There’s a theme that has become increasingly prevalent in the Missouri legislature during the past several years. On several occasions the legislature has ignored the opinion of Missouri voters and voted to repeal laws enacted by the people through the initiative process. The attitude seems to be: “We know better than the voters. We know what you should want. We have more power than you, so we will do what we want.”
That attitude worries me. That’s not why I was elected to the Missouri House, and I doubt that is what voters believe. Sure, some voters — those who opposed linking the minimum wage to cost of living, or opposed the puppy mill legislation, or opposed campaign finance limits, or were in favor of the conceal and carry measure — might agree with overturning them, but how can any voter argue that it is OK to disregard ballot box decisions in a representative democracy?
I tried to broker a compromise position on Proposition B, the puppy mill law, after it became apparent that the House was going to overturn it. No room for compromise there; they have the votes, and it looks like legislators will again exercise their will.
Last week with HB 61, the House of Representatives voted 92-60 to overturn the state minimum wage law approved in 2006 by 76 percent of Missouri voters. The bill prohibits the state minimum wage from exceeding the federal minimum wage and specifies that every employer must pay each employee who receives compensation in the form of gratuities a wage of $3.63 per hour.
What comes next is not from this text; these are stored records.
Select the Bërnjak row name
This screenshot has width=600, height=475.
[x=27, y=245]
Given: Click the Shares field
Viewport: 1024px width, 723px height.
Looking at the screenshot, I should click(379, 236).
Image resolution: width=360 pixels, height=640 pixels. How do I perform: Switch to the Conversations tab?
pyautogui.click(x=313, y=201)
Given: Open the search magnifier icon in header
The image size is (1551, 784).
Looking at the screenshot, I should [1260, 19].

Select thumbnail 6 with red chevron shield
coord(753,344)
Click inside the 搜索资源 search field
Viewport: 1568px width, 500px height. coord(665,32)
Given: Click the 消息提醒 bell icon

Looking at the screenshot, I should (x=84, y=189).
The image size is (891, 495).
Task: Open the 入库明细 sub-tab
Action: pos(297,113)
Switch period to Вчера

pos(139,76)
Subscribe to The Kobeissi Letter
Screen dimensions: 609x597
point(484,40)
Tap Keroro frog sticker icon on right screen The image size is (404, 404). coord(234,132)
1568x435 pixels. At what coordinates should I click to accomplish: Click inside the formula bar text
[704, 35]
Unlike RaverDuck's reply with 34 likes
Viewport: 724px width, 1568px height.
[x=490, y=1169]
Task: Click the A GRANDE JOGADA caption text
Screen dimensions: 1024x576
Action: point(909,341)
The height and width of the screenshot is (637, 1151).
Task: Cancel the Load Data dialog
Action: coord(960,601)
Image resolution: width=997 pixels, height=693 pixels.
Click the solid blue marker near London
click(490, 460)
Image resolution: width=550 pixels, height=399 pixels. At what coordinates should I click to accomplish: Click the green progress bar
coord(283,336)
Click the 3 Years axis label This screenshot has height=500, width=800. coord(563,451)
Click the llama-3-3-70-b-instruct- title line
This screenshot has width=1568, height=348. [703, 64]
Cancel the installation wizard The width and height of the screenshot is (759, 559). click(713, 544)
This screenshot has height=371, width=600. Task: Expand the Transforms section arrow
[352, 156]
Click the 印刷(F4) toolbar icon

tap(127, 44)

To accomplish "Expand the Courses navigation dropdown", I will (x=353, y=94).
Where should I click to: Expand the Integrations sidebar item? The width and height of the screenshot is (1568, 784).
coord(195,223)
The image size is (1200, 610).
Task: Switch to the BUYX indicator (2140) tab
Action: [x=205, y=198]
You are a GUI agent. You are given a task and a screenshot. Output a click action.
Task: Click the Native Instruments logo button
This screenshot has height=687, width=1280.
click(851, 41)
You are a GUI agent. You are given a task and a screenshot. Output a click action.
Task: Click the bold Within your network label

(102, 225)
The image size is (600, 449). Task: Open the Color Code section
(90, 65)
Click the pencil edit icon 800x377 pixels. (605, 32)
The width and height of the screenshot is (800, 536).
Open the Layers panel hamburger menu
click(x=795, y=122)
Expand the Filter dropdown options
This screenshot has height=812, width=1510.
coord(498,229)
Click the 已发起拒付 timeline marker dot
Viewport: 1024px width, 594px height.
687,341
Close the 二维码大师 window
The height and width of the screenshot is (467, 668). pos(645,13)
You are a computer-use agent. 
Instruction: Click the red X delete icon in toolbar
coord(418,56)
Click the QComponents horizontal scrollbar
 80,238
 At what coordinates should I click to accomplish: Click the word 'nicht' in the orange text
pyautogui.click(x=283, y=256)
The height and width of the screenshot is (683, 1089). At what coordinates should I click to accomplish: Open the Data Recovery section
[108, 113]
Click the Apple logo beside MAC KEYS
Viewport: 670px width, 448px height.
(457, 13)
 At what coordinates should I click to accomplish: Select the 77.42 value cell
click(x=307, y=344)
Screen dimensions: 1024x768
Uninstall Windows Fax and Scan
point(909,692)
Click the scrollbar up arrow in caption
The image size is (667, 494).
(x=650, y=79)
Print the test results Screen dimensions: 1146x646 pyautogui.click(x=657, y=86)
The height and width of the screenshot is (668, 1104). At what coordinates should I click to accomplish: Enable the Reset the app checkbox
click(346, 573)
In 1999, Missouri voters defeated a conceal-carry gun measure by almost 50,000 votes statewide. Four years later, the state legislature undid the vote of the people and pushed through right-to-carry legislation. Now, lawmakers continue to push bills that would erase any existing right-to-carry restrictions on college campuses and other public venues.
In 2008, the voters adopted a statewide renewable energy standard by 2:1. Just this session, the majority of the legislature defeated rules that would have given meaning to the voters’ intent.
It is wrong for legislators to blindly follow a political party’s political agenda. When that agenda also opposes the previously tested will of the voters, it is doubly wrong.